La valorizzazione del patrimonio storico-artistico si avvale sempre più del dialogo tra imprese e centri di ricerca universitari, dal cui incontro possono svilupparsi nuove modalità digitali di studio e fruizione.
In questo contesto si inserisce la collaborazione tra Haltadefinizione e l’Università degli Studi di Roma Tor Vergata, che ha portato all’acquisizione in altissima definizione della Sala Tiburtina di Villa d’Este a Tivoli e allo sviluppo di un visore 3D a 360°, che permette di esplorare l’ambiente e simulare differenti condizioni di illuminazione storicamente verosimili.
La Sala Tiburtina, nota anche come Prima Stanza Tiburtina, presenta un ciclo decorativo dedicato alla mitica fondazione di Tivoli e al ruolo di Ercole come protettore della città e della famiglia d’Este.

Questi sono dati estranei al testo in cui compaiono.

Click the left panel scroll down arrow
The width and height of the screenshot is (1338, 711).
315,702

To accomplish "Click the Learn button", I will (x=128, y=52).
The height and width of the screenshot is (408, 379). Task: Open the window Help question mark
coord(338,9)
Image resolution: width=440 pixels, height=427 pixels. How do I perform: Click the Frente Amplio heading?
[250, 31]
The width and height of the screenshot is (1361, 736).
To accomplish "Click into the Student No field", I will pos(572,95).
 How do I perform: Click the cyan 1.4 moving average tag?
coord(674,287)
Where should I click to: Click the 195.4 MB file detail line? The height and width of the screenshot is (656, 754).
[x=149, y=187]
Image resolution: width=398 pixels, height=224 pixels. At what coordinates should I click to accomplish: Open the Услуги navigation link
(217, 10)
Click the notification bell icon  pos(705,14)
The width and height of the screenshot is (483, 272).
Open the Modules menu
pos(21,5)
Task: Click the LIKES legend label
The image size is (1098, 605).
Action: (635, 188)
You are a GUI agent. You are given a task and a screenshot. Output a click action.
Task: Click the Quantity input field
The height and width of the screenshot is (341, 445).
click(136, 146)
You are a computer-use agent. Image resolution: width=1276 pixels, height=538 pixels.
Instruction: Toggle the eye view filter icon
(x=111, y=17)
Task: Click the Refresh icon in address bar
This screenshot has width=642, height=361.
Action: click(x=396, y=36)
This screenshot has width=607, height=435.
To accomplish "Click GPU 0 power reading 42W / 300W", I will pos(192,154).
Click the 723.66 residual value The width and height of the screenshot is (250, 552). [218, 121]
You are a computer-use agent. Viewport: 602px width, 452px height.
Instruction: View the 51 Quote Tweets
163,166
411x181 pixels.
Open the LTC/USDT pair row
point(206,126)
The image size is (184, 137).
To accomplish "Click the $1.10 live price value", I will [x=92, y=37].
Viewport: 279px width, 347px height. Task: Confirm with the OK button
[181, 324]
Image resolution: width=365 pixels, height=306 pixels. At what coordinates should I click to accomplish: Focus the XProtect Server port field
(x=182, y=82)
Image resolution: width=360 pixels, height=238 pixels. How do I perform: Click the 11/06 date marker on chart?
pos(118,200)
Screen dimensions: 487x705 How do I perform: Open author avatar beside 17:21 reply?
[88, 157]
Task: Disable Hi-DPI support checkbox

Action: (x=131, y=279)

Tra scene di battaglie e racconti fondativi, la decorazione costruisce una narrazione continua che si sviluppa sulle pareti e sulla volta, coinvolgendo lo spazio nella sua interezza.

L’obiettivo del progetto è analizzare il ruolo della luce come strumento interpretativo dello spazio e come fattore determinante per la leggibilità del ciclo di affreschi. L’intera decorazione, eseguita entro il 1569 da una squadra di artisti diretti da Cesare Nebbia, è infatti concepita per una fruizione fortemente condizionata dalla luce.
Haltadefinizione ha curato le riprese panoramiche a 360°. Il modello è stato elaborato per l’integrazione nel visore 3D che consente così un’immersione totale all’interno dell’apparato architettonico e decorativo.
Il visore supporta due modalità di interazione: la modalità orbitale permette l’osservazione d’insieme del modello dall’esterno, mentre l’esplorazione libera consente di muoversi all’interno dello spazio tridimensionale.

Il sistema prevede inoltre diverse modalità di illuminazione, ognuna progettata per simulare specifiche condizioni di fruizione. In questo contesto, la luce assume un ruolo centrale come dispositivo interpretativo, determinando la visibilità dei singoli elementi architettonici e influendo sulla percezione delle scene affrescate.
La possibilità di applicare diverse configurazioni dimostra come la luce non sia un elemento accessorio, ma un fattore determinante nella comprensione del rapporto tra architettura, decorazione e narrazione. Il visore permette così di formulare ipotesi sulla fruizione degli ambienti nel corso del Rinascimento e sulla selettività visiva imposta dalle fonti luminose pre-elettriche, come torce e candele.
Il progetto dimostra come un visore 3D possa evolvere da strumento di visualizzazione a dispositivo di esplorazione e interpretazione spaziale, offrendo nuove opportunità per la ricerca e la didattica in ambito storico-artistico e architettonico. Permette di muoversi nello spazio, osservare da vicino i dettagli dell’apparato decorativo e ricostruire il rapporto tra spazio dipinto e percezione.
Questa collaborazione con l’Università degli Studi di Roma Tor Vergata conferma il ruolo di Haltadefinizione all’interno di un ecosistema di ricerca in cui la digitalizzazione diventa parte attiva nei processi di interpretazione, studio e valorizzazione del patrimonio culturale.
Il progetto si inserisce nel contesto di S.P.A.F.E. - Sculpture, Painting and Architecture Fruition Experience, concepito, diretto e coordinato dal Professor Carmelo Occhipinti, nell’ambito del partenariato CHANGES - Cultural Heritage Active Innovation for Sustainable Society e del Distretto Tecnologico del Lazio.